Stored data
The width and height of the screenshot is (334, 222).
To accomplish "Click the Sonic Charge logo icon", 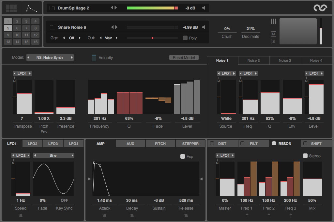I will pyautogui.click(x=320, y=8).
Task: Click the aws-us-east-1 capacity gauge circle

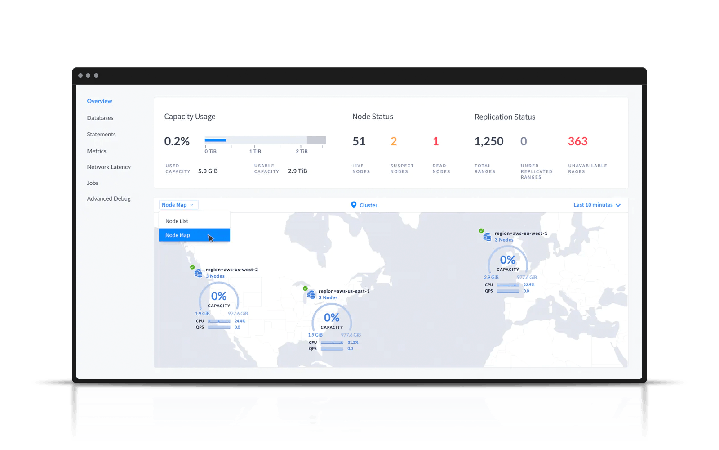Action: coord(332,320)
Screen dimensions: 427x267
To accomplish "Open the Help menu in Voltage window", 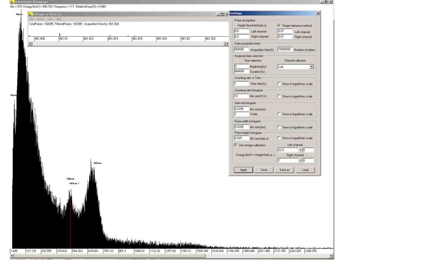I will (x=58, y=19).
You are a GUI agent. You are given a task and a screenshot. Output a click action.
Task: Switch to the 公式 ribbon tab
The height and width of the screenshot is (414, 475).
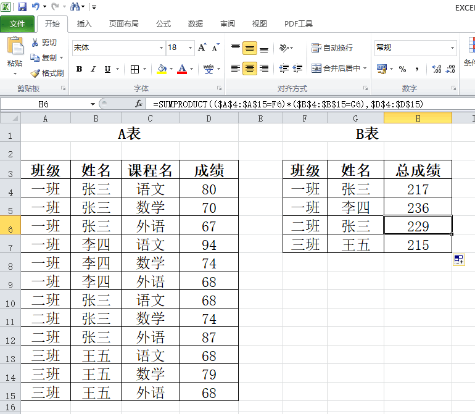click(163, 24)
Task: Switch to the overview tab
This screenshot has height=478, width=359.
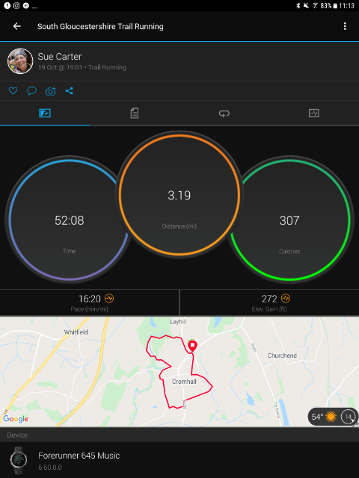Action: [45, 114]
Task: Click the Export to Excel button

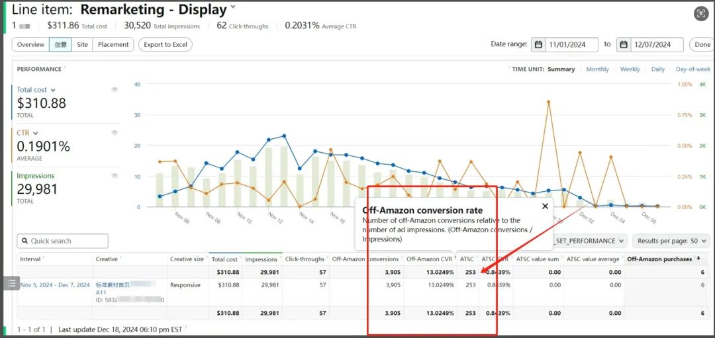Action: [x=166, y=44]
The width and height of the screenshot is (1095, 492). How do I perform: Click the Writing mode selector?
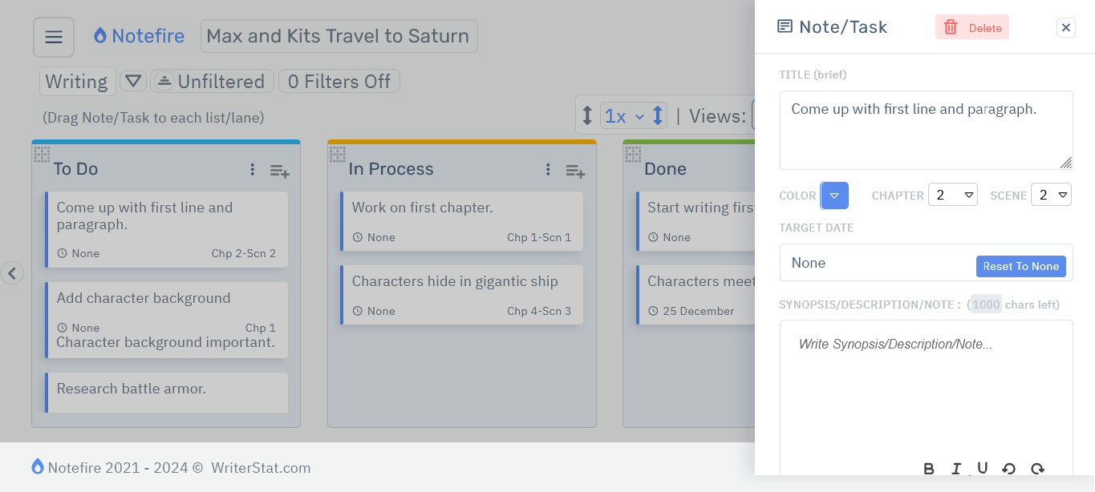77,81
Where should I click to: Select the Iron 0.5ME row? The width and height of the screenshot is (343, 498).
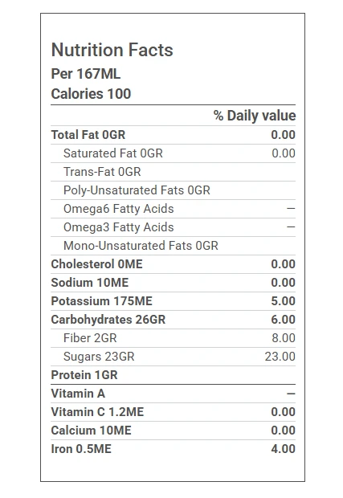173,449
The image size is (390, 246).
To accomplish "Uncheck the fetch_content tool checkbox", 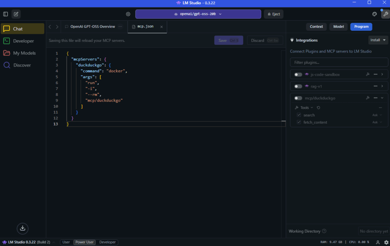I will click(x=299, y=122).
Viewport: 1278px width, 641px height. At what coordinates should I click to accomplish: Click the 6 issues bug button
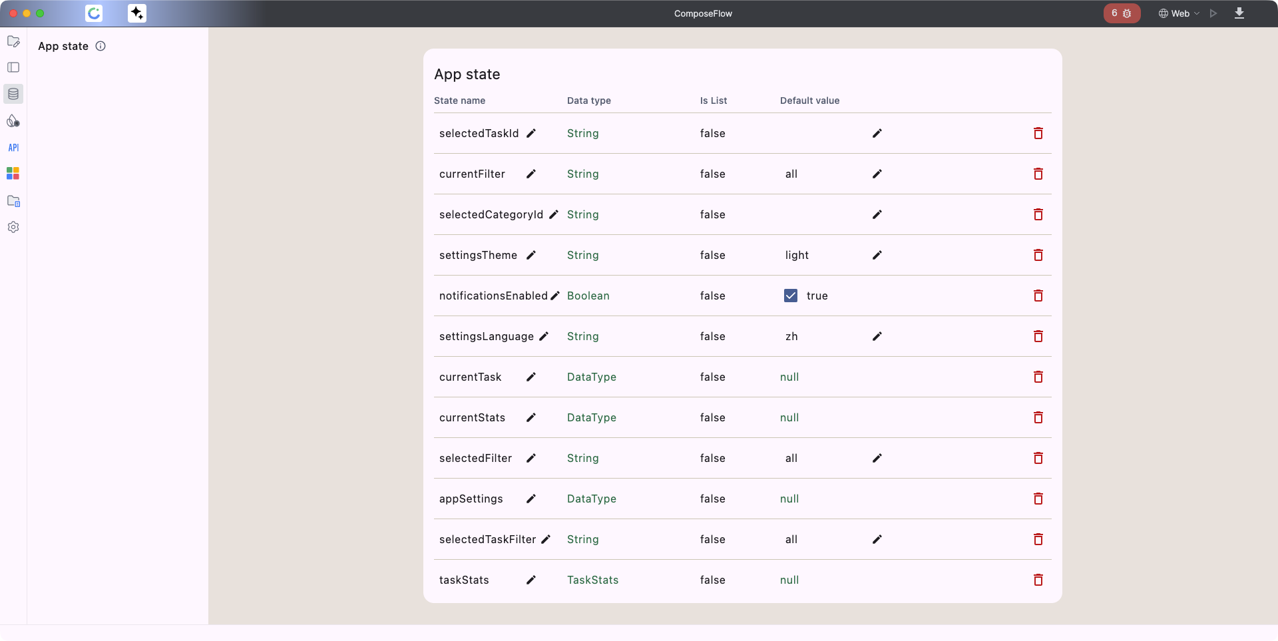(x=1122, y=13)
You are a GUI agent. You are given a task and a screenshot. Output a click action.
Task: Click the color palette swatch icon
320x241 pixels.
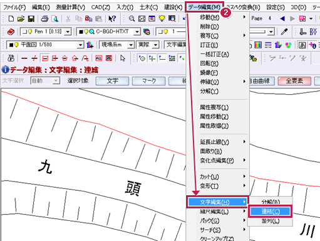pyautogui.click(x=258, y=45)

● **TASK BRIEF**: Every line that holds the string "Switch" must be copied from the records above.

● **RESULT BELOW**:
Task: Switch to the 公式 ribbon tab
Task: Switch to the overview tab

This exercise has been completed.